Demonstrate the feasibility of weekly data collection and analysis of public health emergency (PHE) data. Assess fluctuations in, and challenges of, resource matching and potential effect on patient ...care for influenza in ICUs.
Multicenter prospective noninterventional study testing effectiveness of leveraging the Discovery Critical Care Research Network Program for Resilience and Emergency Preparedness (Discovery-PREP) in performing PHE research. A 20-question internet survey was developed to prospectively assess ICU influenza-related resource stress. An informatics tool was designed to track responses; data were analyzed within 24 hours of weekly survey completion by the team biostatistician for timely reporting.
Critical care and Emergency Medicine Discovery-PREP network investigators self-selected to participate in the voluntary query.
ICUs of 13 hospitals throughout the United States, 12 academic, and one community.
ICU physicians were electronically surveyed weekly over 17 weeks during the influenza season (January 2018-April 2018). Responses were collected for 48 hours after each email query.
The average weekly response among the sites was 79% (range, 65-100%). Significant stress, defined as alterations in ICU staffing and/or resource allocation, occurred in up to 41% of sites during the national peak of influenza activity. These alterations included changes in staffing, not accepting external patient transfers, and canceling elective surgery. During this same period, up to 17% of the sites indicated that these changes might not have been sufficient to prevent potentially avoidable patient harm.
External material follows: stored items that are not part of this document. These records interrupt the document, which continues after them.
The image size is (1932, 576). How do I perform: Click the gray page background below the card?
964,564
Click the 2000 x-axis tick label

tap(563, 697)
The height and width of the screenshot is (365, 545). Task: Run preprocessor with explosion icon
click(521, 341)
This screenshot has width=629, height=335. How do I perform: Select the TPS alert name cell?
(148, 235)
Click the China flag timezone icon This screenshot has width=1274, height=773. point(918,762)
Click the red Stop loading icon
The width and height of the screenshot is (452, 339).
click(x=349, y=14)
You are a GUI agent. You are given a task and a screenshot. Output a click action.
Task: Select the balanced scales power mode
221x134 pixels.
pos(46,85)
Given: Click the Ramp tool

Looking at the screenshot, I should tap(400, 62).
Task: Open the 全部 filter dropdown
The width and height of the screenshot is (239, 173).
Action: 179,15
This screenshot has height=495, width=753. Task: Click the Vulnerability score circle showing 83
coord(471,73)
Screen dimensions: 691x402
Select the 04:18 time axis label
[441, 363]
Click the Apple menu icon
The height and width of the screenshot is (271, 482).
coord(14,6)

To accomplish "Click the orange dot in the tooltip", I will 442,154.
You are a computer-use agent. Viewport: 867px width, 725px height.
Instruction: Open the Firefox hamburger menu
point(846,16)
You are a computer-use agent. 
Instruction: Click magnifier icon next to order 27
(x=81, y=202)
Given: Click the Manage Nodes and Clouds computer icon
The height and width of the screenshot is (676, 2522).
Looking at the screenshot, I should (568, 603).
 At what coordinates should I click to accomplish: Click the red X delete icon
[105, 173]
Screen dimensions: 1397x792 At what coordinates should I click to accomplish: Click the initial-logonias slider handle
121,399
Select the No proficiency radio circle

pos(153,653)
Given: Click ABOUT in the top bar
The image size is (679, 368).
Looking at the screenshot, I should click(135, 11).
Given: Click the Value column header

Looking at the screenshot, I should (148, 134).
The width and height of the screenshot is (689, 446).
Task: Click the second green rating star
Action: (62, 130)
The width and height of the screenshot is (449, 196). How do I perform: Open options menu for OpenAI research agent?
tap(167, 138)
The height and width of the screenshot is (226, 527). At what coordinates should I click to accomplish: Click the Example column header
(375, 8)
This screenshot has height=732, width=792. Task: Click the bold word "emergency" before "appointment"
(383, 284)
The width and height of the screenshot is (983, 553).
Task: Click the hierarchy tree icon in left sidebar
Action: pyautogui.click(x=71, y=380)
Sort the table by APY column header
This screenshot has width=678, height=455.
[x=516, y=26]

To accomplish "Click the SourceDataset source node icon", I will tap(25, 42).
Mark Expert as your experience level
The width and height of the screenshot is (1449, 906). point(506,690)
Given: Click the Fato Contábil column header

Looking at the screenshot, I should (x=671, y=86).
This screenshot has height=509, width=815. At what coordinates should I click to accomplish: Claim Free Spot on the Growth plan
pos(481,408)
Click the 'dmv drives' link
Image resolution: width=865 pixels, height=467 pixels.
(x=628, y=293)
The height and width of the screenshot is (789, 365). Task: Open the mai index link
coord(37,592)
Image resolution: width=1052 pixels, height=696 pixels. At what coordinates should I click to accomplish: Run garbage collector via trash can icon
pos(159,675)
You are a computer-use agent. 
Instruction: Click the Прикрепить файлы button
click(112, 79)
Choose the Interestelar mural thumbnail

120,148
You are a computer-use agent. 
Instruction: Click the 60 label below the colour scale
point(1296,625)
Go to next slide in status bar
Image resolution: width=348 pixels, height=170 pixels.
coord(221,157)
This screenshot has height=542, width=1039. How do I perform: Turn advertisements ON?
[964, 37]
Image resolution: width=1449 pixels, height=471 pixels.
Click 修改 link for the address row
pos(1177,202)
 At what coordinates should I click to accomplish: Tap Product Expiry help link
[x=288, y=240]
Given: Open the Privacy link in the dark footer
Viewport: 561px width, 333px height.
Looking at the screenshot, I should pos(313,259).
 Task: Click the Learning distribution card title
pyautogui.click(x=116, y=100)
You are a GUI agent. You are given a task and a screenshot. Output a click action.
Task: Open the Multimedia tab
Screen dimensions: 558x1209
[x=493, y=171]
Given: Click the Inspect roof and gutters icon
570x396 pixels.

This novel approach to querying ICU operational stress indicated that almost half of participating sites experienced critical care resource limitations during peak influenza season and required process and/or staffing changes to better balance resources with patient care demands. This weekly national reporting infrastructure could be adapted and expanded to better inform providers, hospital emergency management teams, and government leaders during PHEs.